RECORDS PROVIDED -
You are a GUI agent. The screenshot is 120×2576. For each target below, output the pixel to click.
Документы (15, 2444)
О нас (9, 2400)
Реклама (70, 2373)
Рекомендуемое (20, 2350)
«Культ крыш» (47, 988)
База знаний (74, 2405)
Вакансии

TASK DESCRIPTION - Set down the lines above exactly as written. Begin at the line containing "Реклама (70, 2373)" and stop after the last line.

EXERCISE RESULT -
Реклама (70, 2373)
Рекомендуемое (20, 2350)
«Культ крыш» (47, 988)
База знаний (74, 2405)
Вакансии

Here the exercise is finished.